Opinions on a Jeep Fighter
Q It is no secret that Chevy powerplants are the most swapped in motors across the board in automobile projects. That said, why doesn’t the General build a 4x4 that is a direct competitor for a Jeep? A small solid-axle selectable transfer case vehicle from GM would be great, in my opinion. Do you think there is any chance in persuading them to get started on such a thing?
A Wow, great question! General Motors almost had an awesome competitor with the Hummer HX concept vehicle revealed back in 2008 that was pointing toward a cool open-topped 4x4. However, with the economic slump the Hummer brand died and with it the last GM 4x4 dedicated to off-roading. With the booming success of the Jeep Wrangler you would think GM would delve into that arena, but I don’t think you’ll see anything soon—especially since GM doesn’t have a solid front axle in any of its 4x4s. I do think the new Colorado (or whatever is slated to replace the Colorado) could be a great little 4x4. The rumor mill says small diesel engine options. But again, I doubt you’ll see a solid-front-axle competitor from GM.
So if not GM, why has no one else shown up to compete with the Jeep Wrangler? Ford opted to build a go-fast truck instead, and that is admirable, though I still wonder if we could ever see a new Bronco. Imagine one with an EcoBoost V-6 and solid axles. Toyota built the very capable FJ Cruiser, but it could have used a better body design for visibility, plus I agree a solid front axle would have been great for rockcrawling. Nissan’s Xterra is no slouch off-road, and yet it also is missing the solid front axle that so many off-roaders covet. Land Rover is still spinning around a new Defender concept, but its vehicles are usually priced outside the Wrangler market. The same with Mercedes and its übercool solid-axle G-Wagon, which cost more than two new Wranglers.

Element and text position data:

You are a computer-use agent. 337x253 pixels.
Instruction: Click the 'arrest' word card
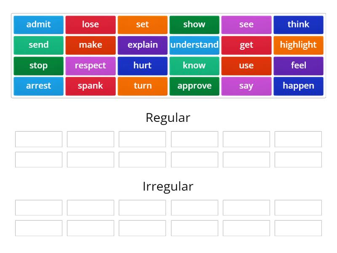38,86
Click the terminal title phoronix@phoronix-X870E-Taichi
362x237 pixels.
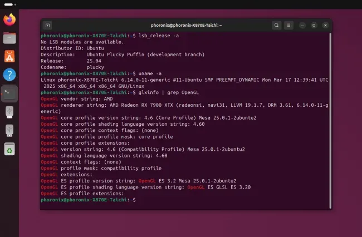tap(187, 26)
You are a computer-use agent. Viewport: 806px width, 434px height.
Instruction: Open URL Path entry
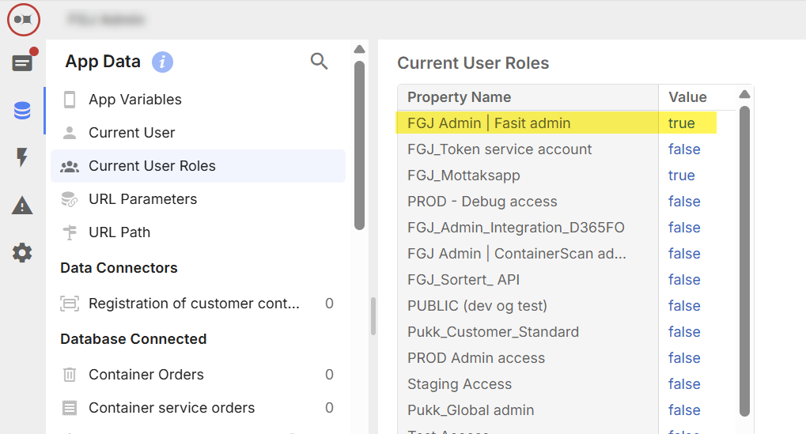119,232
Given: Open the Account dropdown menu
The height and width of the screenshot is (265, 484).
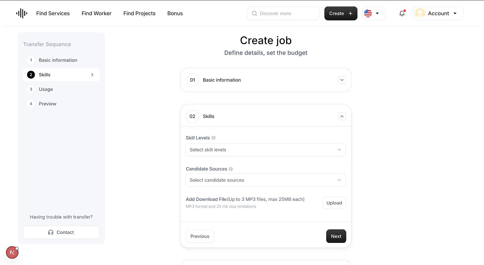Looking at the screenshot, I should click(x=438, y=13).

> What is asked:
Answer the following from the Jeep fighter text, numbering each answer to match.
1. Which GM concept vehicle was revealed in 2008?
2. What did Ford choose to build instead of a Wrangler competitor?
3. How does the cost of the Mercedes G-Wagon compare with the Wrangler?

> Exercise result:
1. The Hummer HX.
2. A go-fast truck.
3. It costs more than two new Wranglers.